The error term is the standard deviation. The normality of postvisual task were analyzed by the Shapiro-Wilk test. BFM, binocular fusion maintenance; NPC, near point of convergence; PD, prism diopter.

(DOCX)

Data Availability

All relevant data are within the manuscript and its Supporting Information files.

Funding Statement

Topcon Corporation provided support in the form of salaries for Suguru Miyagawa, Yoko Hirohara, Tatsuo Yamaguchi, and Makoto Saika but did not have any role in study design, data collection and analysis, the decision to publish, or preparation of the manuscript.
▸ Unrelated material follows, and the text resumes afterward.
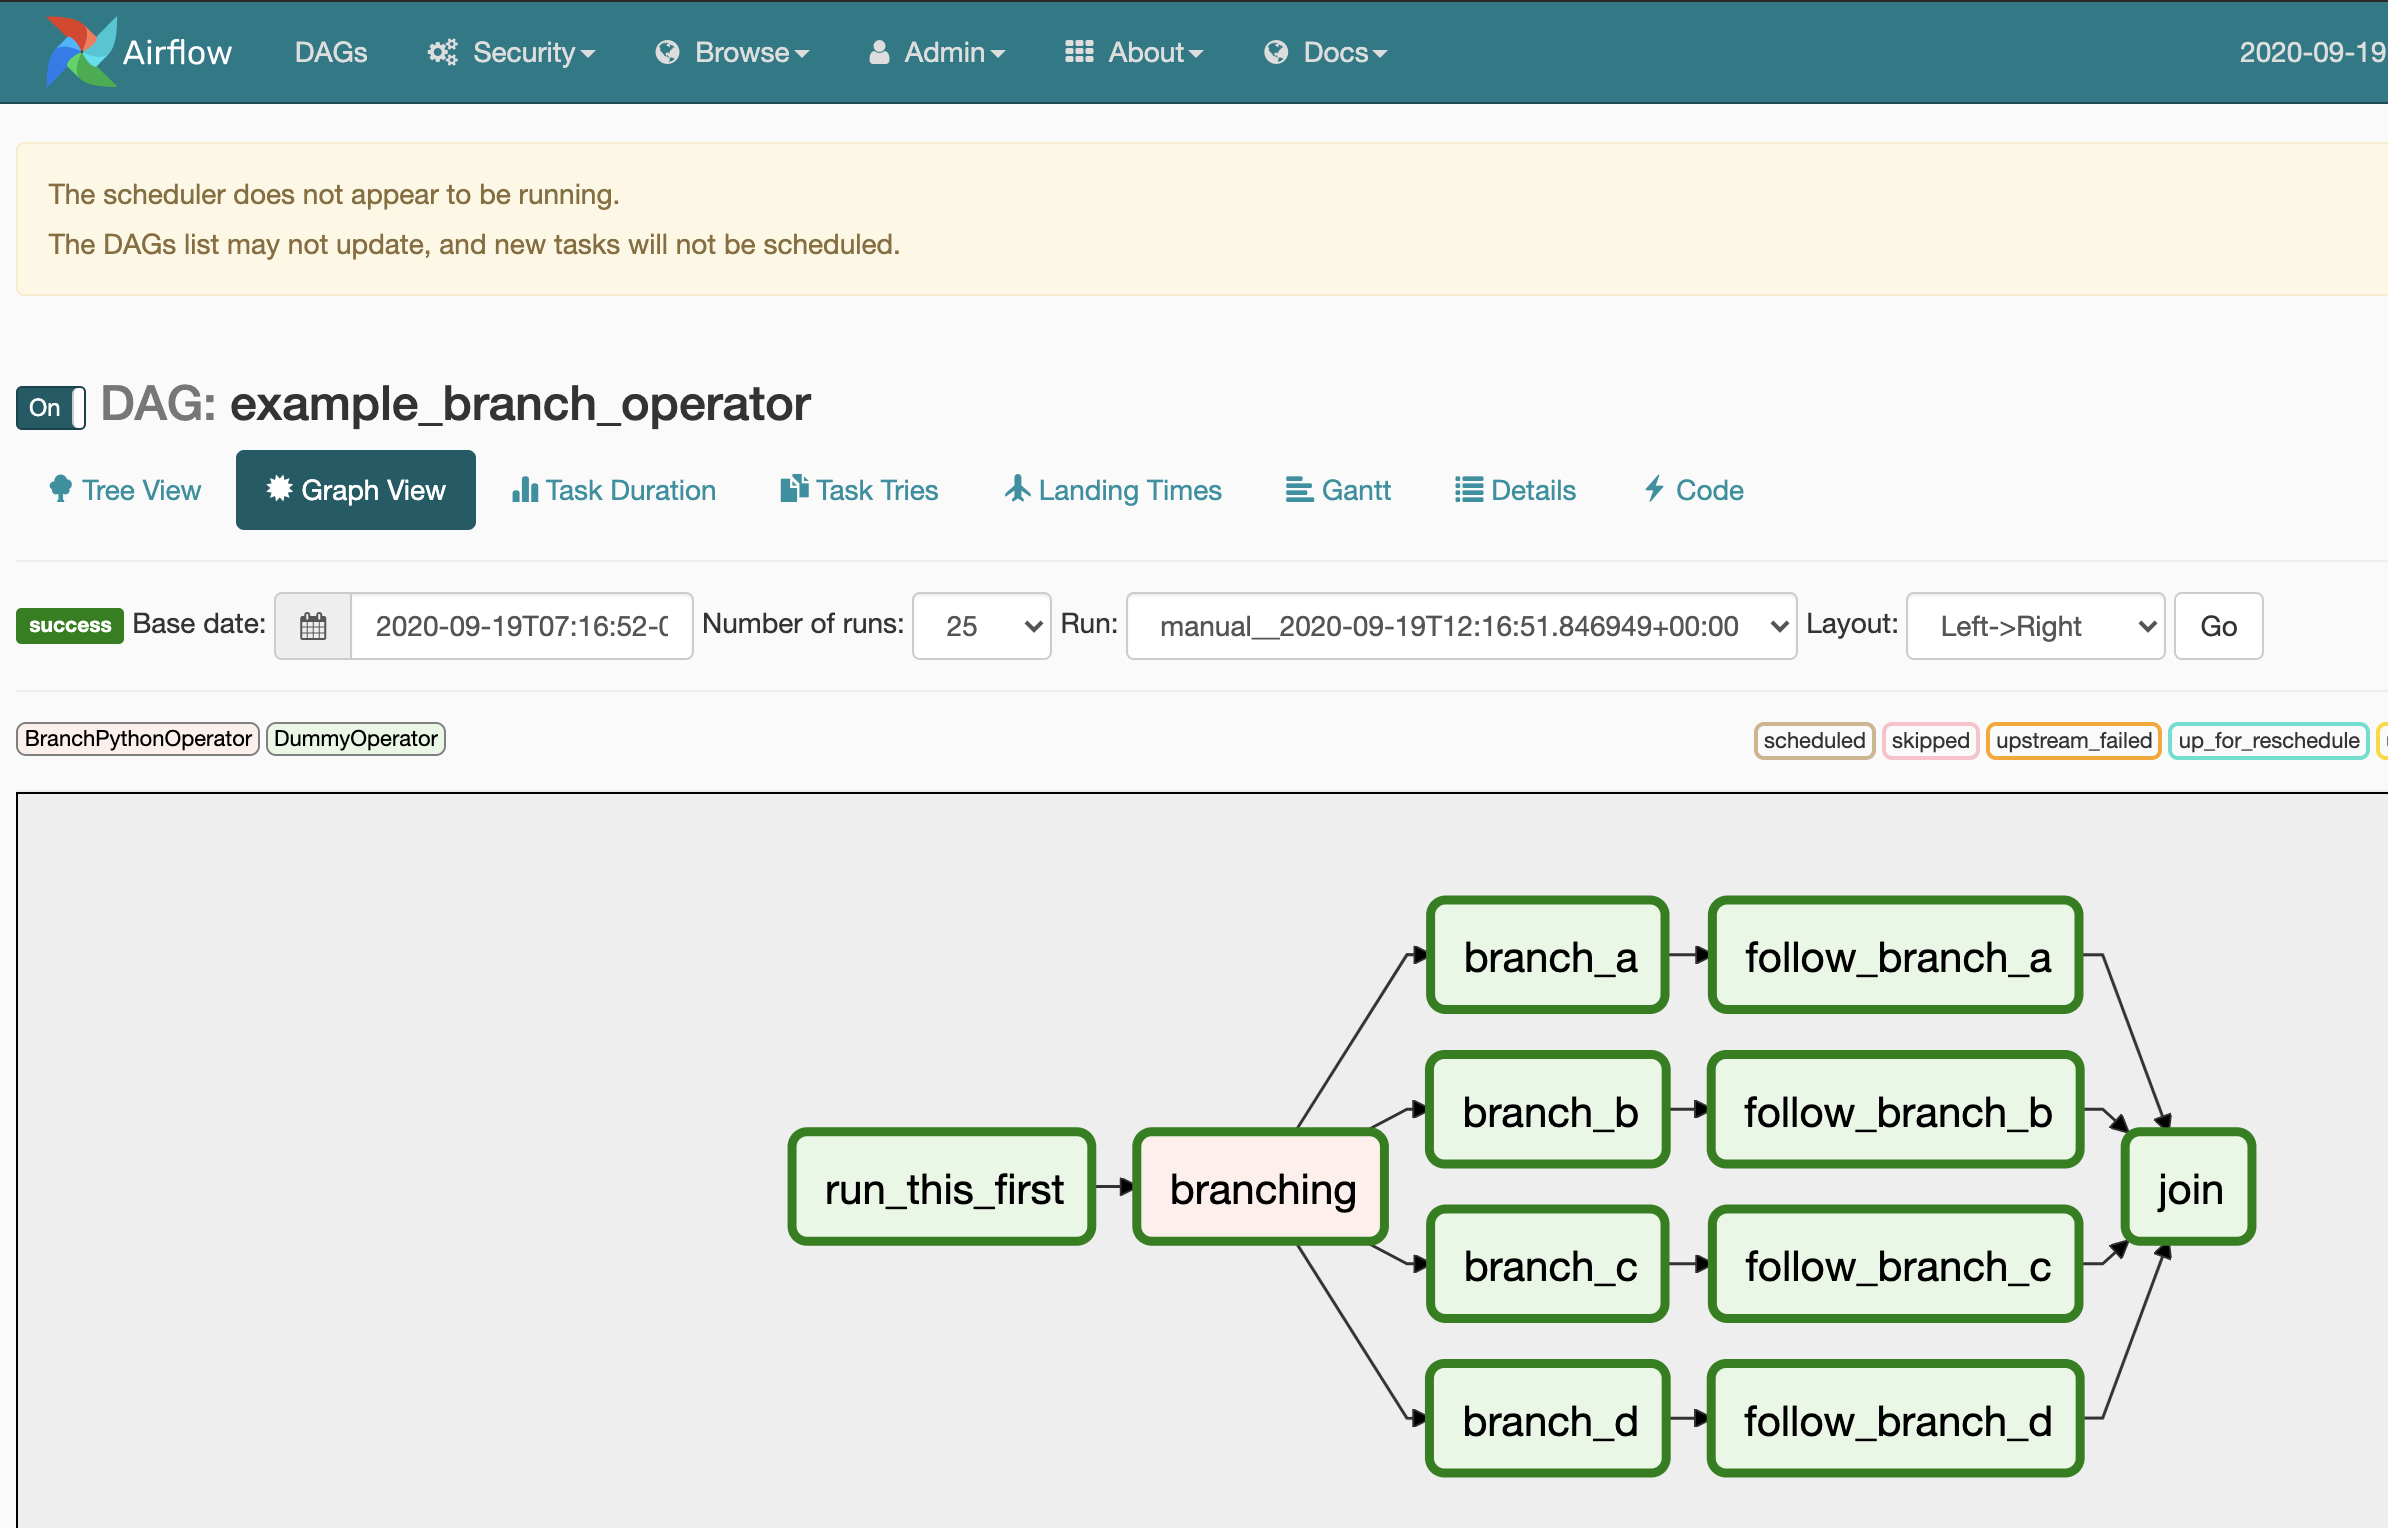
Task: Click the user icon next to Admin
Action: [879, 52]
The specific roles of these authors are articulated in the “Authors” section. This does not alter our adherence to the policies of PlosOne on sharing data and materials. Takashi Fujikado received research funding from Topcon Corporation. This study is supported by grants from an Asian CORE Program, Japan Society for the Promotion of Science (JSPS), Advanced Nano Photonics Research and Education Center in Asia (TF); the JSPS Core-to-Core Program, A, Advanced Research Networks (TF); the Ministry of Education, Culture, Sports, Science and Technology Japan, Grant-in-Aid for Scientific Research B, J16H05487 (TF); Research Fellowship for Young Scientists, JSPS, 17J01295 (MH). The funders had no role in study design, data collection and analysis, decision to publish, or preparation of the manuscript.